Marques Hollie, 32, has created a Passover performance piece called “Go Down Moshe” at the intersection of what he describes as “the shared otherness of American Jews and people of color.” I recently caught up with Marques to hear more about this project and his Jewish journey.
ReformJudaism.org: What was your earliest experience with religion?
Marques Hollie: I was raised primarily in Bellevue, NE, which is not exactly teeming with diversity. We didn’t talk about religion in our home, but my parents considered going to a Black church. When I came out as both queer and atheist at the age of 12, we started going to a Pentecostal mega-church, where people “caught the spirit” regularly, spoke in tongues, and fainted on the floor. I think my parents’ idea was, if they could solve the atheism, I wouldn’t be queer, either.
I fell in with that crowd until the age of 19 or 20, when I had this epiphany during a service: “Wow, I don’t believe in any of this.” So I got up and left, which set off an existential spiritual crisis.
How did you get back on track spiritually?
My questioning led to my looking into Kabbalah, popularized at the time by Madonna. Rabbi David Cooper’s book God Is a Verb really resonated with me. I started doing some of the meditations and practices in the book, and they felt so right.
What was your first significant encounter with a Jewish person?
While still living in Nebraska, I attended my first pride parade and met a gay Jew. I asked him a lot of questions, and he told me how welcome he felt in his Reform community. So I went to temple with him one day, and even though the liturgy was very foreign to me and I didn’t get the significance of anything, just being in that sacred space gave me a sense that my spirit had come home.
I read and reread Anita Diamant’s Choosing a Jewish Life, which made me think about what choosing a Jewish path really meant – the things you have to learn, to experience, to try.
You’ve described attending a 2014 Passover seder as having been “really powerful.” How so?
We were using a haggadah that looked at the Passover text through a human trafficking lens. Until that point, I had known about new interpretations of ancient texts in Judaism, but that was my first real reckoning with the tradition’s malleability. And when we sang “Go Down Moses” at some point of the seder, I started thinking about the legacy Jews and Blacks shared of slavery, deliverance, and redemption.
Is that when the idea of creating “Go Down Moshe” first came to mind?
Yes. I started asking people in my music and Jewish circles about the idea, and I got a lot of positive feedback. I decided to commit to it about two years later after attending the first National Convening of Jews of Color at Congregation Beit Simchat Torah in New York City. Anthony Russell, one of the panelists in a session called “What Is the Black Jewish Songbook,” encouraged me to create the piece, and that meant a lot coming from him.
Later that fall, I was accepted into the Union for Reform Judaism’s JewV’Nation Fellowship and received the practical guidance I needed on how to develop and market the project. The fellowship gave me the tools I need to think beyond the performance.
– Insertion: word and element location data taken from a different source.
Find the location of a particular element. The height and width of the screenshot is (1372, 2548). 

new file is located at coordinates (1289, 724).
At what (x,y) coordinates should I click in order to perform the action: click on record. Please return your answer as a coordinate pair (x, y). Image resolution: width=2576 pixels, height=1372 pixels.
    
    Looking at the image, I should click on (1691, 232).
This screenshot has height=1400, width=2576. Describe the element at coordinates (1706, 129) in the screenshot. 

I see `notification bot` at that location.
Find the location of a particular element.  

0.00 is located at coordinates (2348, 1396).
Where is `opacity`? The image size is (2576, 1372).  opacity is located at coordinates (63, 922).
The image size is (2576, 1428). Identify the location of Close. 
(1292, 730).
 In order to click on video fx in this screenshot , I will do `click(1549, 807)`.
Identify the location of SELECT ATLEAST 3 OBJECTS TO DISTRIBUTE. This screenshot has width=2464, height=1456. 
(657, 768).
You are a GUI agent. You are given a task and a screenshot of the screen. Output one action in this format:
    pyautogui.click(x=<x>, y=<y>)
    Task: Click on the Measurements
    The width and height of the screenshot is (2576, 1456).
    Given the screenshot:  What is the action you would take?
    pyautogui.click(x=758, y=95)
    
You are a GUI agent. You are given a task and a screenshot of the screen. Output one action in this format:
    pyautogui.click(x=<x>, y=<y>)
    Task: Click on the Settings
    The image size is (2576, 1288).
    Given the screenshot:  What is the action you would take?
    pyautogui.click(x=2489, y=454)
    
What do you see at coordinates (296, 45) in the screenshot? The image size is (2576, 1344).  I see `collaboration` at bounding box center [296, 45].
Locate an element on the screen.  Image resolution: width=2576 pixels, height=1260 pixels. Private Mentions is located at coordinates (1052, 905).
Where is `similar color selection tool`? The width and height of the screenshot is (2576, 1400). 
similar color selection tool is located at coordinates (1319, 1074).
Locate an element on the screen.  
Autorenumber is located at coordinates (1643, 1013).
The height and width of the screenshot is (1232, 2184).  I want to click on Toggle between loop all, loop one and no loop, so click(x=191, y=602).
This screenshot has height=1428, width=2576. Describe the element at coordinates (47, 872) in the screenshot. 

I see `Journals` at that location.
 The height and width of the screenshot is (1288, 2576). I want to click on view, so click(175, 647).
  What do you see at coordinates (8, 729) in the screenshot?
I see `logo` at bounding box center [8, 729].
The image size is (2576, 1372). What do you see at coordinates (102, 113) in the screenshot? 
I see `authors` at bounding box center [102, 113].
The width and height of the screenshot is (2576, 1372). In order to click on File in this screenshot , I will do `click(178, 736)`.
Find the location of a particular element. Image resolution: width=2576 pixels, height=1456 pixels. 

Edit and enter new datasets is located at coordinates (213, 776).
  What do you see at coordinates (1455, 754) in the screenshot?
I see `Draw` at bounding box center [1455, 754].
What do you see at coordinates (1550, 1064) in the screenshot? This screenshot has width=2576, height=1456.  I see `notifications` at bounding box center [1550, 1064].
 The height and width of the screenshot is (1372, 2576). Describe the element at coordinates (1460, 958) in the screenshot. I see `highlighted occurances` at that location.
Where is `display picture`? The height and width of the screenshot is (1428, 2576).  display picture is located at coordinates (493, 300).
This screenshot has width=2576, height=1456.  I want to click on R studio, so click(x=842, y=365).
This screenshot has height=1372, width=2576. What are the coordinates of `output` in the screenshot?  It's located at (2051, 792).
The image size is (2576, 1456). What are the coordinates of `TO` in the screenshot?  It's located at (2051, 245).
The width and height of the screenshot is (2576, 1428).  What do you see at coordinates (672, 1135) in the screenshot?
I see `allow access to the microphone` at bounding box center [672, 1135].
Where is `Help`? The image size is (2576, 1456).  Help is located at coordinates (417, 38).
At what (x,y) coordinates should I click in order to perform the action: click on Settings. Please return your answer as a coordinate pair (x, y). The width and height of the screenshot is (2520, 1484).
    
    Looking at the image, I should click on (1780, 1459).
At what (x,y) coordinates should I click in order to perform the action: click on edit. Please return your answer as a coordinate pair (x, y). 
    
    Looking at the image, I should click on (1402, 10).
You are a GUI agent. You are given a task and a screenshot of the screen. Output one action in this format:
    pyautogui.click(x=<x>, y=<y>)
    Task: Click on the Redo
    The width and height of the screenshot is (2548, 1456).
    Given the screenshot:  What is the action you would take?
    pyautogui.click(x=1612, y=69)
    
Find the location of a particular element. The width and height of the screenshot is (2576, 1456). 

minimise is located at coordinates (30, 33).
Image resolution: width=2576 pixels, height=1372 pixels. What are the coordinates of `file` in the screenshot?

How would you describe the show?
It’s a one-man show – and that one man would be me – with piano and percussion accompaniment designed to be part of Passover programming at synagogues and other venues. My character’s journey is told from a first-person perspective, which is true to the commandment that each of us is obligated to see ourselves as though we personally came forth from Egypt. The narrative text is based on the words of actual slaves, and the music consists of Negro spirituals arranged by various composers.
What has your own Jewish journey taught you as a person of color?
I didn’t understand the fullness of my being a Black person in America until I found Judaism. I didn’t get into the work of racial justice until I found the depth of that Jewish ideal.
I remember attending a Jews for Racial and Economic Justice/Black Lives Matter action in Washington Square Park. We marched to the police precinct and there recited Mourner’s Kaddish for the victims of police brutality. There I was, a queer person of color, reciting this ancient Aramaic prayer for the dead.
Not only has Judaism given me a place to explore my multiple identities, it has allowed me to see that inhabiting those identities fully is critical to my spiritual and artistic life.